Note: This is the second specific installment of a five part series on Hackerspace organization called “Hackerspaces and Money: Five Approaches“.
One point I glossed over is why I believe that money and organizational forms are so intertwined when it comes to hackerspaces. This series could have been called, “Hackerspaces and Organizational Forms: Five Approaches.” Admittedly, I’m not talking much about money, how to find it, raise it or spend it. I haven’t talked much about fundraising, accounting or project management, though I plan to in the future. In my observation, what happens in Hackerspaces doesn’t need to be managed or carefully organized. Once Hackers gather in a space, they’ll begin creating and collaborating in ways that are remarkably similar regardless of culture, language or organizational form. Projects and programs that happen in one space can easily happen in other spaces, only marginally constrained by the organizational form in practice.
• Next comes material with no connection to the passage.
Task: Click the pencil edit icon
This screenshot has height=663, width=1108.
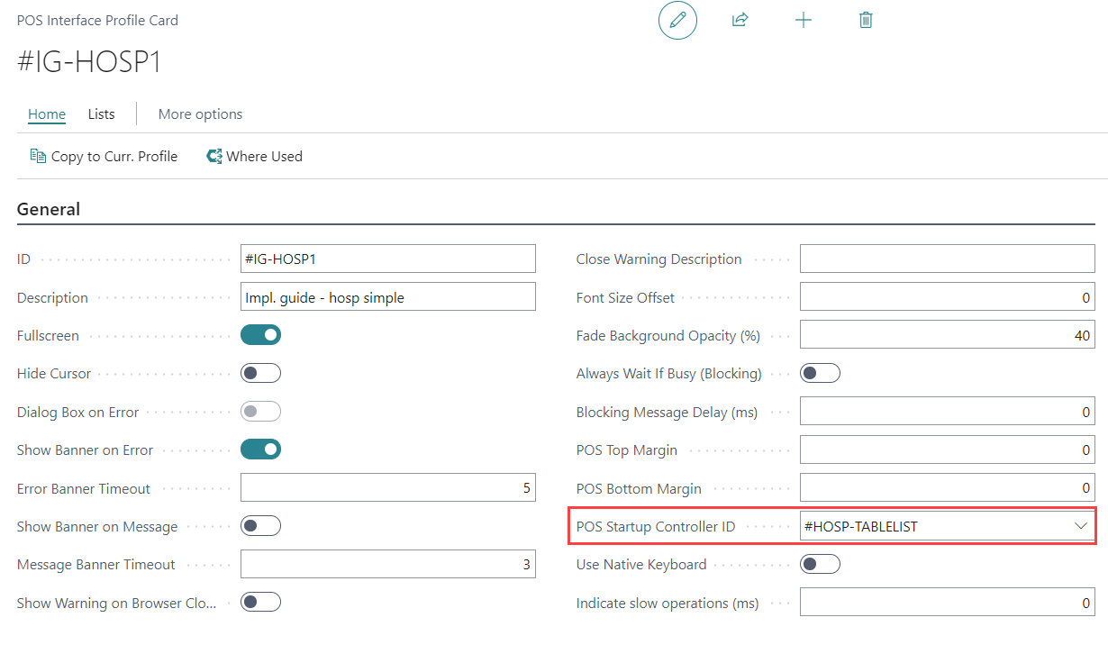Action: coord(677,20)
I believe the “magic” that happens in Hackerspaces is universal, as are the two necessary evils: Money and how to manage it. Being physical spaces, Hackerspaces have real costs and real opportunities for meeting those costs. Being collaborative spaces, the procedure for paying the bills involves some kind of relationship among the collaborators–that relationship is what we’re looking at when we discuss organizational forms. Failing to understand this relationship among the collaborators makes any discussion of funding very difficult. At the same time, carefully understanding these relationships as they’ve happened elsewhere gives future Hackerspaces the best chance of finding the right form for their own effort.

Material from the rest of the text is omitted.